Keywords: Blood-labyrinth barrier disruption ; CAPS ; Cochlear inflammation ; Hearing loss ; NLRP3 inflammasome ; NLRP3 inhibitor

Abstract: Background: Cryopyrin-associated periodic syndrome (CAPS) is an inherited autoinflammatory disease caused by a gain-of-function mutation in NLRP3. Although CAPS patients frequently suffer from sensorineural hearing loss, it remains unclear whether CAPS-associated mutation in NLRP3 is associated with the progression of hearing loss.

Methods: We generated a mice with conditional expression of CAPS-associated NLRP3 mutant (D301N) in cochlea-resident CX3CR1 macrophages and examined the susceptibility of CAPS mice to inflammation-mediated hearing loss in a local and systemic inflammation context.

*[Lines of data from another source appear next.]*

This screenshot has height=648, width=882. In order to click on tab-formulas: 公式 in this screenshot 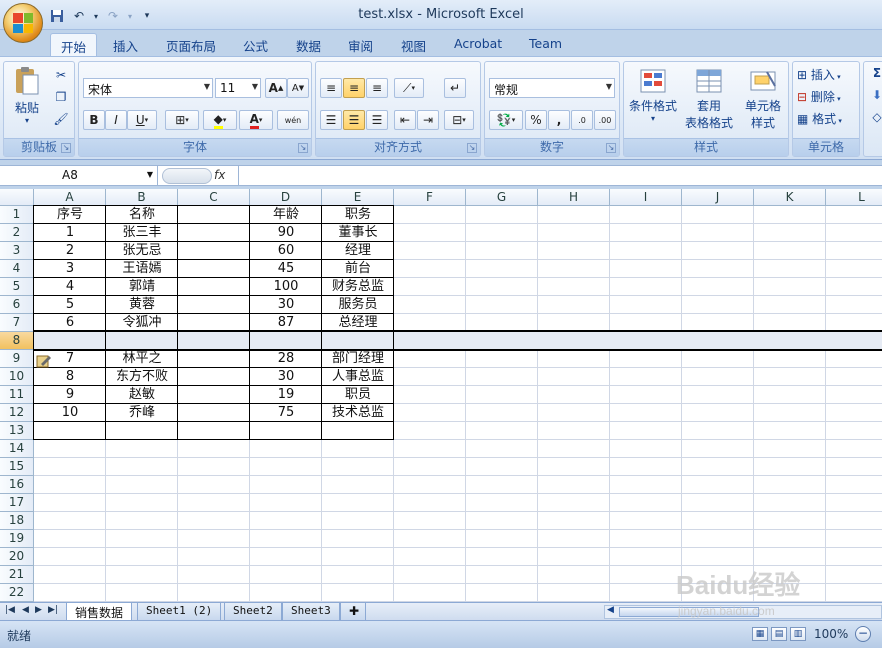, I will do `click(256, 44)`.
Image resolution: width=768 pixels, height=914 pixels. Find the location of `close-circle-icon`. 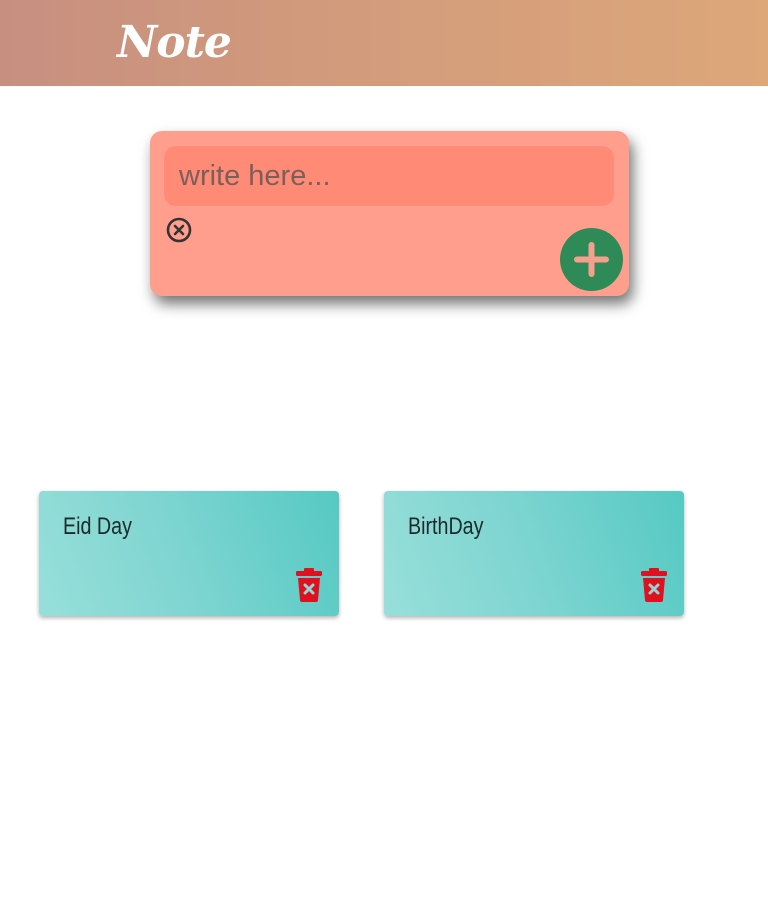

close-circle-icon is located at coordinates (179, 230).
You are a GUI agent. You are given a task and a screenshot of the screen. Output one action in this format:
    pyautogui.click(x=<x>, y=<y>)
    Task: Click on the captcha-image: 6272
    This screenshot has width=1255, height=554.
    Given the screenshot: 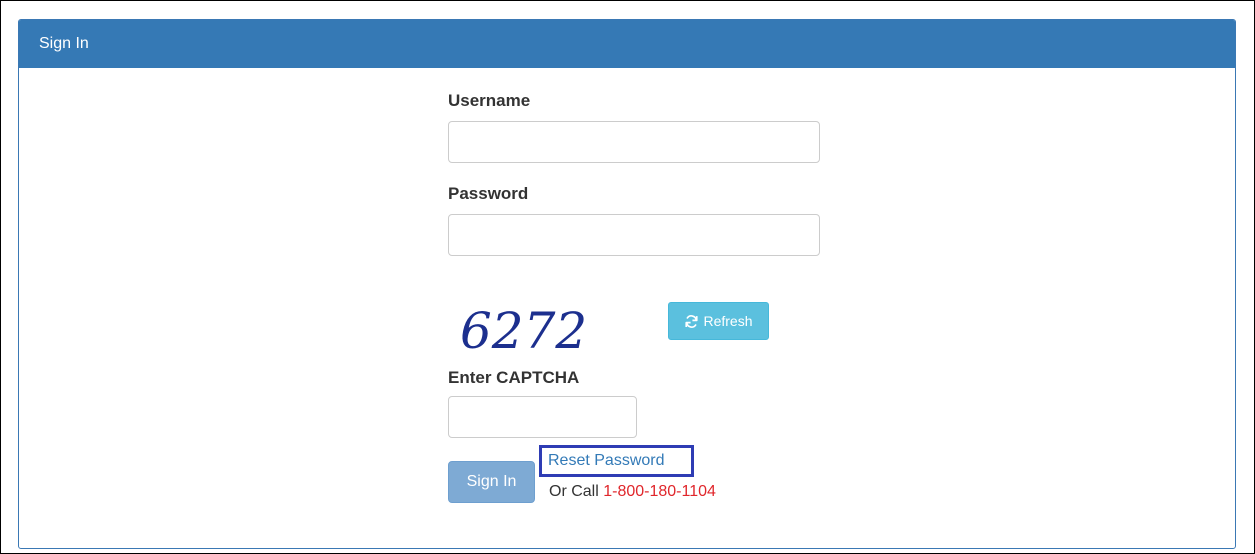 What is the action you would take?
    pyautogui.click(x=524, y=331)
    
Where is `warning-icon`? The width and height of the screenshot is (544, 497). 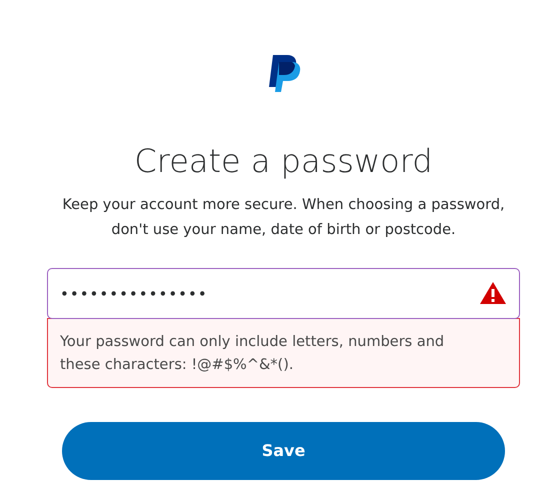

Findings: Upon lipopolysaccharide (LPS) injection into middle ear cavity, NLRP3 mutant mice exhibited severe cochlear inflammation, inflammasome activation and hearing loss. However, this middle ear injection model induced a considerable hearing loss in control mice and inevitably caused an inflammation-independent hearing loss possibly due to ear tissue damages by injection procedure. Subsequently, we optimized a systemic LPS injection model, which induced a significant hearing loss in NLRP3 mutant mice but not in control mice. Peripheral inflammation induced by a repetitive low dose of LPS injection caused a blood-labyrinth barrier disruption, macrophage infiltration into cochlea and cochlear inflammasome activation in an NLRP3-dependent manner. Interestingly, both cochlea-infiltrating and -resident macrophages contribute to peripheral inflammation-mediated hearing loss of CAPS mice. Furthermore, NLRP3-specific inhibitor, MCC950, as well as an interleukin-1 receptor antagonist significantly alleviated systemic LPS-induced hearing loss and inflammatory phenotypes in NLRP3 mutant mice.

Interpretation: Our findings reveal that CAPS-associated NLRP3 mutation is critical for peripheral inflammation-induced hearing loss in our CAPS mice model, and an NLRP3-specific inhibitor can be used to treat inflammation-mediated sensorineural hearing loss.

Funding: National Research Foundation of Korea Grant funded by the Korean Government and the Team Science Award of Yonsei University College of Medicine.